Your answer should be the complete set of entries, transcribed exactly.

......

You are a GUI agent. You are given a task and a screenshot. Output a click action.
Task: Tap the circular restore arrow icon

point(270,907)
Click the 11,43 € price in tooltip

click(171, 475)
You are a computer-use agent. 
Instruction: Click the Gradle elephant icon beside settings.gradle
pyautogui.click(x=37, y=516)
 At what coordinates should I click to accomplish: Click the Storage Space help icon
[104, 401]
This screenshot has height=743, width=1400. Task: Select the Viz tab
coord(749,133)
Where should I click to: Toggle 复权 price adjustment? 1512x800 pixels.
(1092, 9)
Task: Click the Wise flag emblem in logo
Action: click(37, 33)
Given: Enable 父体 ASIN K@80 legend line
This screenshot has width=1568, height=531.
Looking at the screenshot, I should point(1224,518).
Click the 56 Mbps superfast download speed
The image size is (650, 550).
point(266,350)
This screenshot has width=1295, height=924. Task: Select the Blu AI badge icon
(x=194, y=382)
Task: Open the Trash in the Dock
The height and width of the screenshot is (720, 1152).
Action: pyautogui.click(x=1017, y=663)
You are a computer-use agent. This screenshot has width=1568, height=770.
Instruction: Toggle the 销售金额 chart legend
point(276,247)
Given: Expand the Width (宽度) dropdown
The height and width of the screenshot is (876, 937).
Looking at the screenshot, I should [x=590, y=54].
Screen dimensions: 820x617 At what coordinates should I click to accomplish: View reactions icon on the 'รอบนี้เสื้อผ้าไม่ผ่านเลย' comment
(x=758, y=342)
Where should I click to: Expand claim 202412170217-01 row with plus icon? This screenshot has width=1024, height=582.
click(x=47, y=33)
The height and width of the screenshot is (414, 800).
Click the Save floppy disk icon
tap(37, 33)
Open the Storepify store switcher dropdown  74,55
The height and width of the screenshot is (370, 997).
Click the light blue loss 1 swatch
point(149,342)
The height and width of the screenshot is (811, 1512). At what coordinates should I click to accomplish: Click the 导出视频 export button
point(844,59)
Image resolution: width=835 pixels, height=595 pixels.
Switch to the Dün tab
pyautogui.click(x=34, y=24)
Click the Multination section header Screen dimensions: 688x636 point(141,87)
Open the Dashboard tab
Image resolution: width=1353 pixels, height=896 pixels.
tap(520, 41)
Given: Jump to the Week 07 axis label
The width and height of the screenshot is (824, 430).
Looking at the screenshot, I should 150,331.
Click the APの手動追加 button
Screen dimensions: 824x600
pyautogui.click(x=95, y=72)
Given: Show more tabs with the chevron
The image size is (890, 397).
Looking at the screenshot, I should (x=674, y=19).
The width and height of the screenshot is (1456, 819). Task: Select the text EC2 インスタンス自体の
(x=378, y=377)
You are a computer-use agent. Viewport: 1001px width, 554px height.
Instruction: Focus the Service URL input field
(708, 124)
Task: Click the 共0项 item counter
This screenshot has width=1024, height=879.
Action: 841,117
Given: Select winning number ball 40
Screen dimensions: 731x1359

......

- [Solution for this exercise]
You are a GUI agent. You are given a task and a screenshot. Output a click action.
Task: Tap the circular restore arrow icon

point(270,907)
Click the 11,43 € price in tooltip

click(171, 475)
You are a computer-use agent. 
Instruction: Click the Gradle elephant icon beside settings.gradle
pyautogui.click(x=37, y=516)
 At what coordinates should I click to accomplish: Click the Storage Space help icon
[104, 401]
This screenshot has height=743, width=1400. Task: Select the Viz tab
coord(749,133)
Where should I click to: Toggle 复权 price adjustment? 1512x800 pixels.
(1092, 9)
Task: Click the Wise flag emblem in logo
Action: click(37, 33)
Given: Enable 父体 ASIN K@80 legend line
This screenshot has width=1568, height=531.
Looking at the screenshot, I should point(1224,518).
Click the 56 Mbps superfast download speed
The image size is (650, 550).
point(266,350)
This screenshot has width=1295, height=924. Task: Select the Blu AI badge icon
(x=194, y=382)
Task: Open the Trash in the Dock
The height and width of the screenshot is (720, 1152).
Action: pyautogui.click(x=1017, y=663)
You are a computer-use agent. This screenshot has width=1568, height=770.
Instruction: Toggle the 销售金额 chart legend
point(276,247)
Given: Expand the Width (宽度) dropdown
The height and width of the screenshot is (876, 937).
Looking at the screenshot, I should [x=590, y=54].
Screen dimensions: 820x617 At what coordinates should I click to accomplish: View reactions icon on the 'รอบนี้เสื้อผ้าไม่ผ่านเลย' comment
(x=758, y=342)
Where should I click to: Expand claim 202412170217-01 row with plus icon? This screenshot has width=1024, height=582.
click(x=47, y=33)
The height and width of the screenshot is (414, 800).
Click the Save floppy disk icon
tap(37, 33)
Open the Storepify store switcher dropdown  74,55
The height and width of the screenshot is (370, 997).
Click the light blue loss 1 swatch
point(149,342)
The height and width of the screenshot is (811, 1512). At what coordinates should I click to accomplish: Click the 导出视频 export button
point(844,59)
Image resolution: width=835 pixels, height=595 pixels.
Switch to the Dün tab
pyautogui.click(x=34, y=24)
Click the Multination section header Screen dimensions: 688x636 point(141,87)
Open the Dashboard tab
Image resolution: width=1353 pixels, height=896 pixels.
tap(520, 41)
Given: Jump to the Week 07 axis label
The width and height of the screenshot is (824, 430).
Looking at the screenshot, I should 150,331.
Click the APの手動追加 button
Screen dimensions: 824x600
pyautogui.click(x=95, y=72)
Given: Show more tabs with the chevron
The image size is (890, 397).
Looking at the screenshot, I should (x=674, y=19).
The width and height of the screenshot is (1456, 819). Task: Select the text EC2 インスタンス自体の
(x=378, y=377)
You are a computer-use agent. Viewport: 1001px width, 554px height.
Instruction: Focus the Service URL input field
(708, 124)
Task: Click the 共0项 item counter
This screenshot has width=1024, height=879.
Action: 841,117
Given: Select winning number ball 40
Screen dimensions: 731x1359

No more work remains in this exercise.